Objective:
Write each line of the material below as a string in a JSON list, skipping blank lines and leaving the pictures out.

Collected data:
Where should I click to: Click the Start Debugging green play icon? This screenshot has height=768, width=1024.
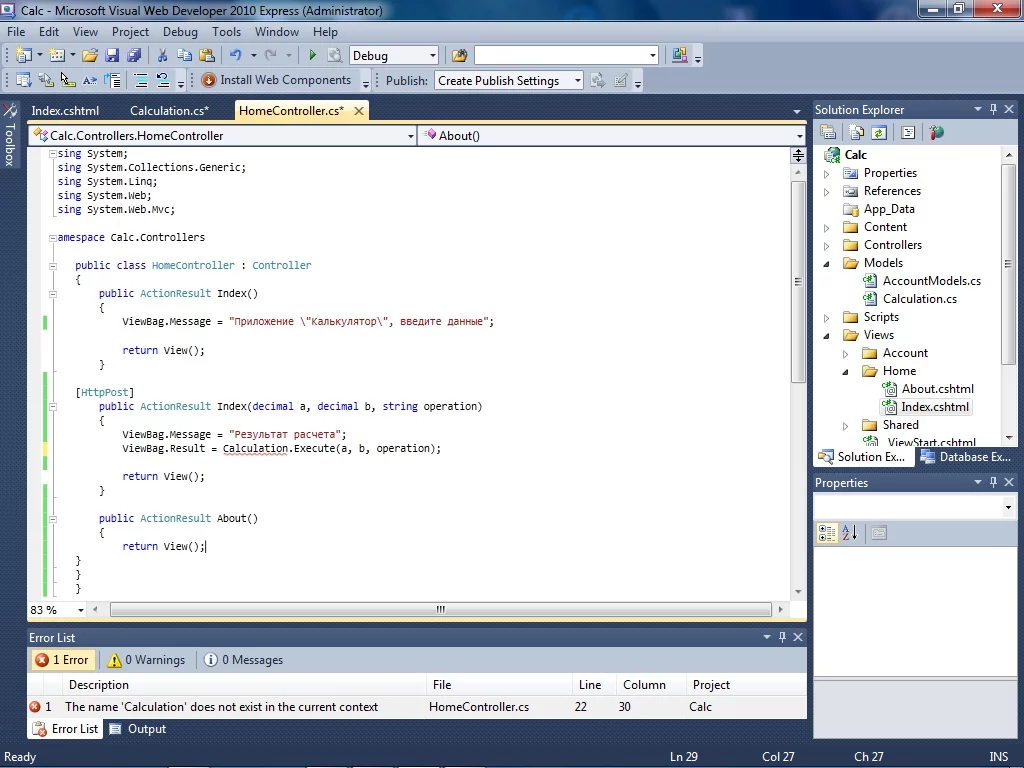(313, 56)
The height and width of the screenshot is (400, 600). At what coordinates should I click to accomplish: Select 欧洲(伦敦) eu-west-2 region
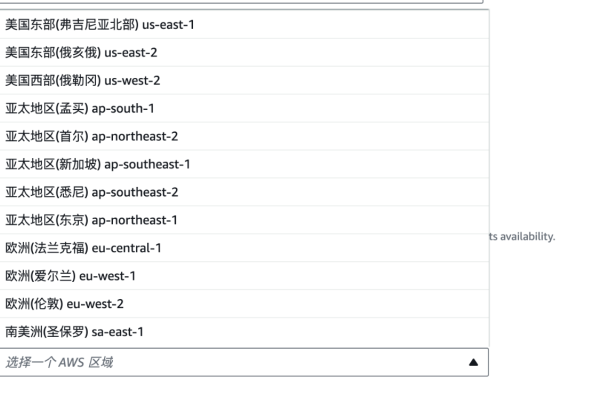pyautogui.click(x=244, y=304)
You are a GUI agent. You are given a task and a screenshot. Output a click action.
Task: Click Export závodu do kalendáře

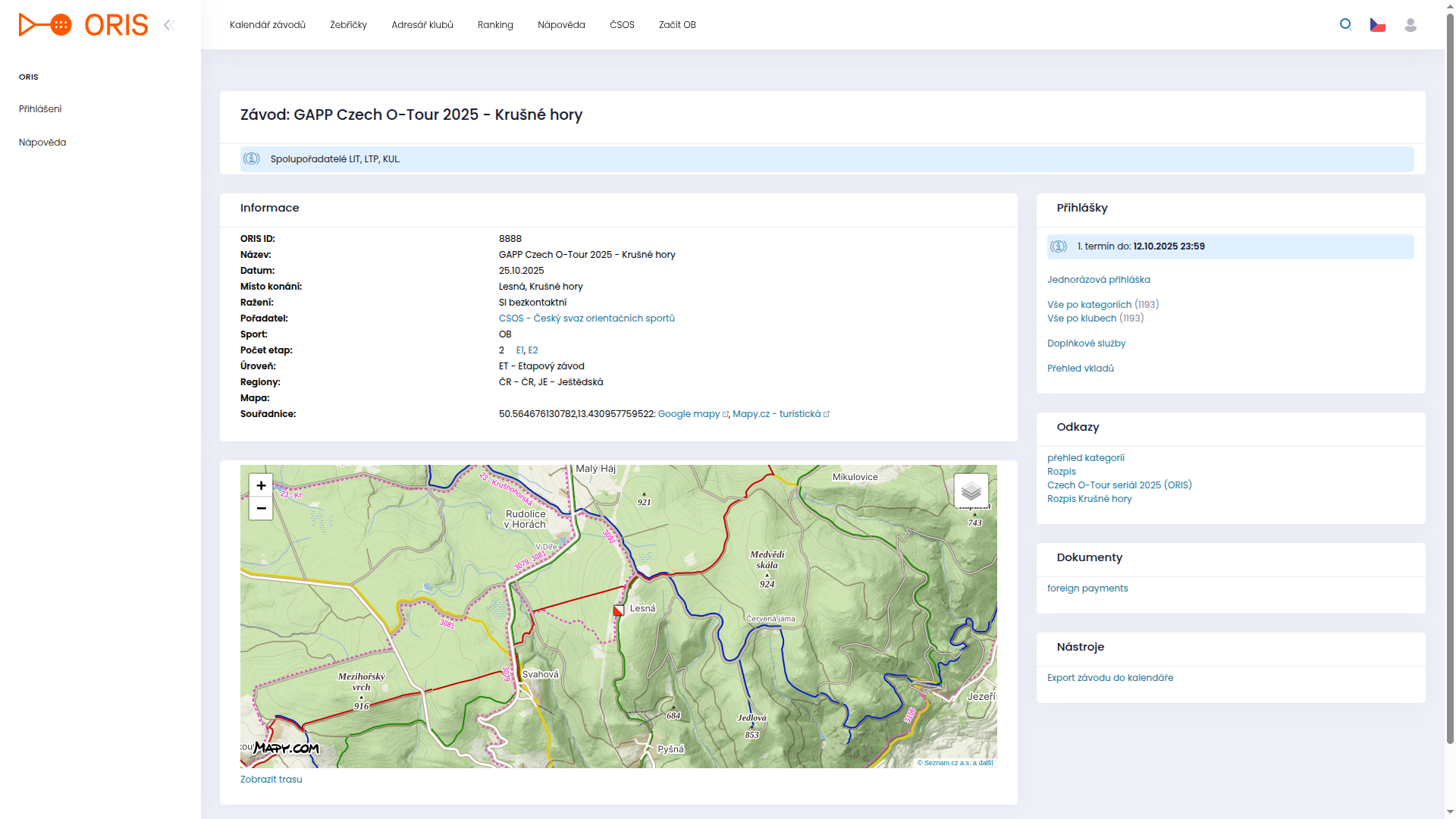tap(1109, 678)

Answer to this exercise:
[
  "Where should I click to: Click the Start Debugging green play icon? This screenshot has height=768, width=1024.",
  "(313, 56)",
  "The height and width of the screenshot is (400, 600). At what coordinates should I click to accomplish: Select 欧洲(伦敦) eu-west-2 region",
  "pyautogui.click(x=244, y=304)",
  "You are a GUI agent. You are given a task and a screenshot. Output a click action.",
  "Task: Click Export závodu do kalendáře",
  "tap(1109, 678)"
]